The LUNet [32] integrates fully convolutional LSTM modules on top of each encoding layer of a U-Net-like deep architecture, computing the temporal relationship of feature vectors of different resolutions without downsampling or flattening.

The IFNet [33] utilizes a deep supervised difference discrimination network for detecting changes, using a spatio-temporal attention strategy to merge information from different scales.

The BITNet [34] is a transformer-based network that adds a Siamese-style marker to obtain semantic markers of dual-temporal images, enhancing features’ global contextual effectiveness.

3.4. Visual Comparison Results

We conducted experiments using a set of eight different algorithms on two datasets. Figure 5 and Figure 6, respectively, present the three sets of experimental results obtained for each dataset. Each set of experimental results comprises two pairs of dual-temporal remote sensing images, one labeled image, seven comparative experimental results, and the results obtained from our proposed method.
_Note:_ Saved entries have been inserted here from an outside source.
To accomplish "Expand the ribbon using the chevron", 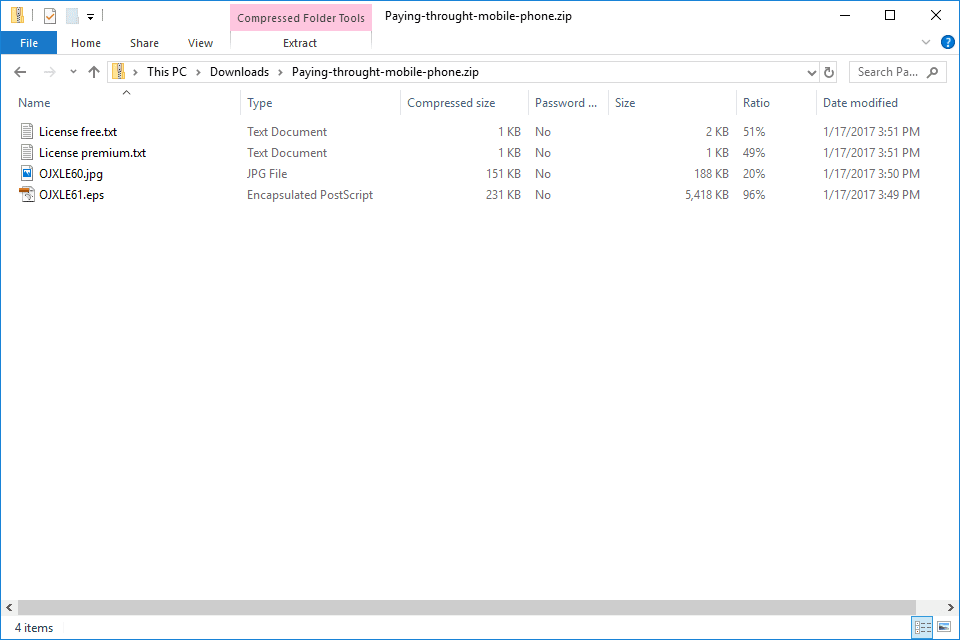I will pyautogui.click(x=925, y=43).
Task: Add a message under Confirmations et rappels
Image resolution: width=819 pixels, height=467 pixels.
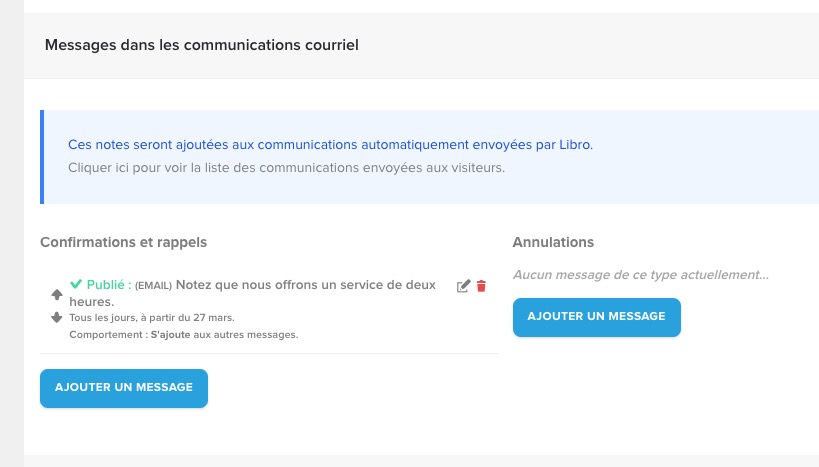Action: pos(123,388)
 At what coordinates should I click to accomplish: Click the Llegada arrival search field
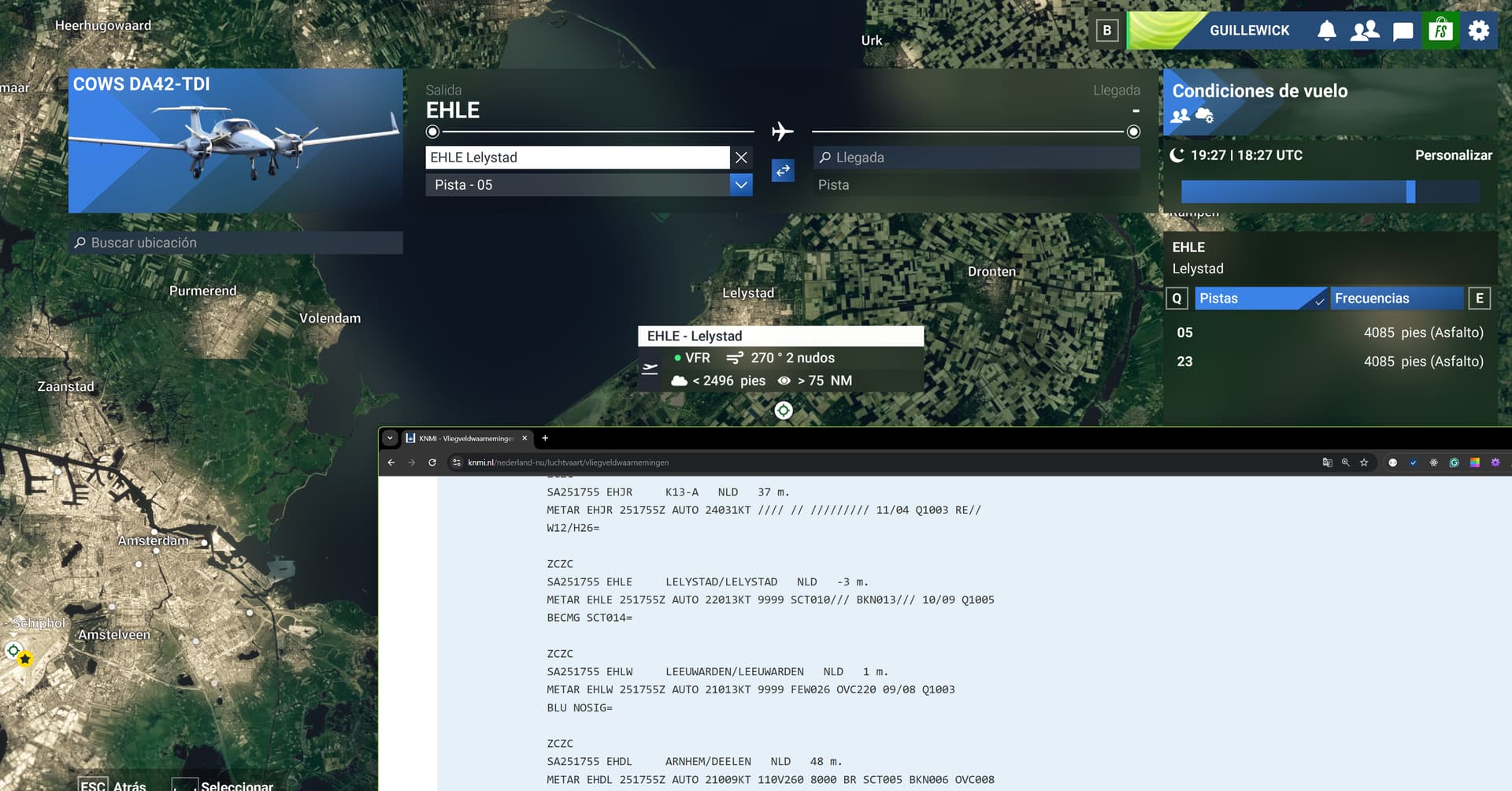[x=976, y=158]
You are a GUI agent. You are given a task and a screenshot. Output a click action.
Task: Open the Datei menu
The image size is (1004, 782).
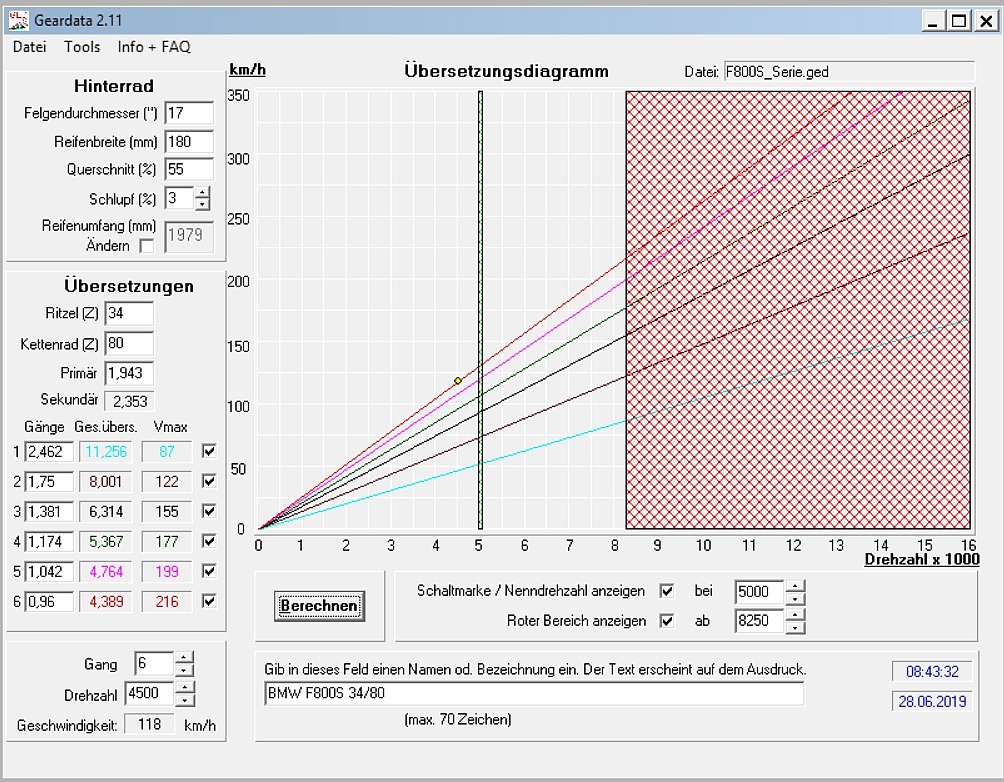click(29, 47)
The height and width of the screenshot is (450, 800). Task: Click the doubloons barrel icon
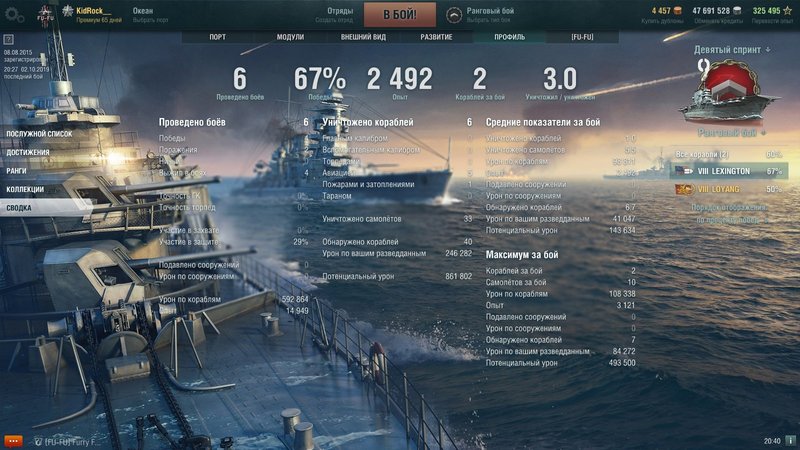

Moreover, the article visually demonstrates the superior performance of our proposed method compared to other existing methods on the LEVIR-CD dataset, as depicted in Figure 5. In particular, owing to the utilization of the focal self-attention module and multi-level feature fusion module, our method achieves a more accurate detection of building changes, as observed in the first row of Figure 5, which represents areas with small building changes. In the second row of Figure 5, corresponding to areas with medium building changes, FC-EF exhibits sensitivity to changes in regions with high spectral brightness coefficients, leading to notable detection errors, whereas IFNet struggles to accurately detect the change area. Conversely, our proposed method demonstrates the accurate detection of building changes. In the third row of Figure 5, corresponding to areas with dense building changes, our proposed method achieves a lower missed detection rate compared to FC-Siam-conc and FC-EF, as well as a lower false detection rate compared to FC-Siam-diff.

To quantitatively measure the visual results, we evaluated the performance of different methods on the LEVIR-CD dataset using the F1-Score, as shown in Figure 5. It can be observed that the comparative methods achieved higher F1-Score scores in the first two instances, but experienced a significant decline in the final F1-Score. In contrast, our proposed method maintained the high F1-Score scores from the previous instances and demonstrated a substantial improvement in the final performance, thus validating the effectiveness of our model. Various methods’ results from the WHU-CD dataset are shown in Figure 6. In the first two experiments of this dataset, FC-EF, IFNet, and our method can identify the real change contours of buildings. However, all methods show false detections when dealing with dense building changes. This is mainly because they are not sensitive to the shadows cast by buildings. They may identify the shadows as buildings. In the third row, FC-Siam-diff, FC-Siam-conc, FC-EF, LUNet, and BITNet are not sensitive to the color distinction between buildings and the ground, and may misidentify the ground as buildings. The proposed method incorporates a focal self-attention module and a multi-level feature fusion module to enhance the extraction of effective features in images and strengthen the differential features between buildings and non-buildings, thereby reducing the misclassification of buildings as non-buildings or non-buildings as buildings. Similarly, we conducted a quantitative evaluation on the WHU-CD dataset, as shown in Figure 6. It can be observed that the WHU-CD dataset is more challenging, as the majority of methods achieved low F1-score scores across all three instances. Only the IFNet method surpassed a 90% F1-score in the first instance. In contrast, our proposed method exhibited excellent performance, with F1-score scores exceeding 95% in all three instances. This performance significantly outperformed the comparative methods, further validating the reliability of the visual analysis results discussed earlier. These findings demonstrate the strong performance of our model in handling complex environments. In summary, the proposed method has a comprehensive extraction of effective features and is relatively efficient in performance. It can accurately identify buildings and non-buildings. It also has an excellent detection ability for some high discrimination changes, and the detection results are relatively complete.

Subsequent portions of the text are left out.